• **Given task**:
Copy out the material below line by line, leaving every character unchanged.

Begin Material for this task

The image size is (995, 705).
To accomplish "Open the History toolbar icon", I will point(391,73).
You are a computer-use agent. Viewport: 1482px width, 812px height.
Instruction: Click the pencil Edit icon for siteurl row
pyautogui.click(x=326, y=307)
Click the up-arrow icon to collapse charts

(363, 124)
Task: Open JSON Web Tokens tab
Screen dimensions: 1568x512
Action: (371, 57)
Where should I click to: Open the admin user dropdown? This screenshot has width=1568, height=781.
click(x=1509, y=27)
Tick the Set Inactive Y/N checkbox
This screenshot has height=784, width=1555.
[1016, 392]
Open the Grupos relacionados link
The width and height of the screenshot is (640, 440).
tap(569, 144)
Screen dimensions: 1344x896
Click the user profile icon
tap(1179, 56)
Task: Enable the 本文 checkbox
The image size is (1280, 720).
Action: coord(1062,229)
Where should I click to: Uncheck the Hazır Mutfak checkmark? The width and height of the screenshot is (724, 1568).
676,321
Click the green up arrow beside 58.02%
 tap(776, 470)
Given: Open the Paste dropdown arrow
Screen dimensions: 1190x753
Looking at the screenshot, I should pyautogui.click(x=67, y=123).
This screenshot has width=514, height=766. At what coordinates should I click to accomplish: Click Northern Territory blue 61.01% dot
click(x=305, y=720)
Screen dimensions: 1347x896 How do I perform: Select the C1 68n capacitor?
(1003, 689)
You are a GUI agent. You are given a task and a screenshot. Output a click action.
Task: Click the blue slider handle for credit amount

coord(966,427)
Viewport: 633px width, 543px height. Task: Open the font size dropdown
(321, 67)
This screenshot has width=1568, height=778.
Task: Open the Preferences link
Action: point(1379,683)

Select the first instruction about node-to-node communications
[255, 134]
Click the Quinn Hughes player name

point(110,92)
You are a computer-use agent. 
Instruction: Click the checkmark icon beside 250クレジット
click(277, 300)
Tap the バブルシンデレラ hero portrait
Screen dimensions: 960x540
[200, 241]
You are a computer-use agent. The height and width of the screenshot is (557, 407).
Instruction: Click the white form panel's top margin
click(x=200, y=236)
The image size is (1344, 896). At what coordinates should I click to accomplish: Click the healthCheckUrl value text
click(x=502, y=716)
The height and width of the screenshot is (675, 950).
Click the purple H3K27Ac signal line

End Material for this task

• **Response to this exercise**:
The image size is (995, 705).
To accomplish "Open the History toolbar icon", I will point(391,73).
You are a computer-use agent. Viewport: 1482px width, 812px height.
Instruction: Click the pencil Edit icon for siteurl row
pyautogui.click(x=326, y=307)
Click the up-arrow icon to collapse charts

(363, 124)
Task: Open JSON Web Tokens tab
Screen dimensions: 1568x512
Action: (371, 57)
Where should I click to: Open the admin user dropdown? This screenshot has width=1568, height=781.
click(x=1509, y=27)
Tick the Set Inactive Y/N checkbox
This screenshot has height=784, width=1555.
[1016, 392]
Open the Grupos relacionados link
The width and height of the screenshot is (640, 440).
tap(569, 144)
Screen dimensions: 1344x896
Click the user profile icon
tap(1179, 56)
Task: Enable the 本文 checkbox
The image size is (1280, 720).
Action: coord(1062,229)
Where should I click to: Uncheck the Hazır Mutfak checkmark? The width and height of the screenshot is (724, 1568).
676,321
Click the green up arrow beside 58.02%
 tap(776, 470)
Given: Open the Paste dropdown arrow
Screen dimensions: 1190x753
Looking at the screenshot, I should pyautogui.click(x=67, y=123).
This screenshot has width=514, height=766. At what coordinates should I click to accomplish: Click Northern Territory blue 61.01% dot
click(x=305, y=720)
Screen dimensions: 1347x896 How do I perform: Select the C1 68n capacitor?
(1003, 689)
You are a GUI agent. You are given a task and a screenshot. Output a click action.
Task: Click the blue slider handle for credit amount

coord(966,427)
Viewport: 633px width, 543px height. Task: Open the font size dropdown
(321, 67)
This screenshot has width=1568, height=778.
Task: Open the Preferences link
Action: point(1379,683)

Select the first instruction about node-to-node communications
[255, 134]
Click the Quinn Hughes player name

point(110,92)
You are a computer-use agent. 
Instruction: Click the checkmark icon beside 250クレジット
click(277, 300)
Tap the バブルシンデレラ hero portrait
Screen dimensions: 960x540
[200, 241]
You are a computer-use agent. The height and width of the screenshot is (557, 407).
Instruction: Click the white form panel's top margin
click(x=200, y=236)
The image size is (1344, 896). At what coordinates should I click to accomplish: Click the healthCheckUrl value text
click(x=502, y=716)
The height and width of the screenshot is (675, 950).
Click the purple H3K27Ac signal line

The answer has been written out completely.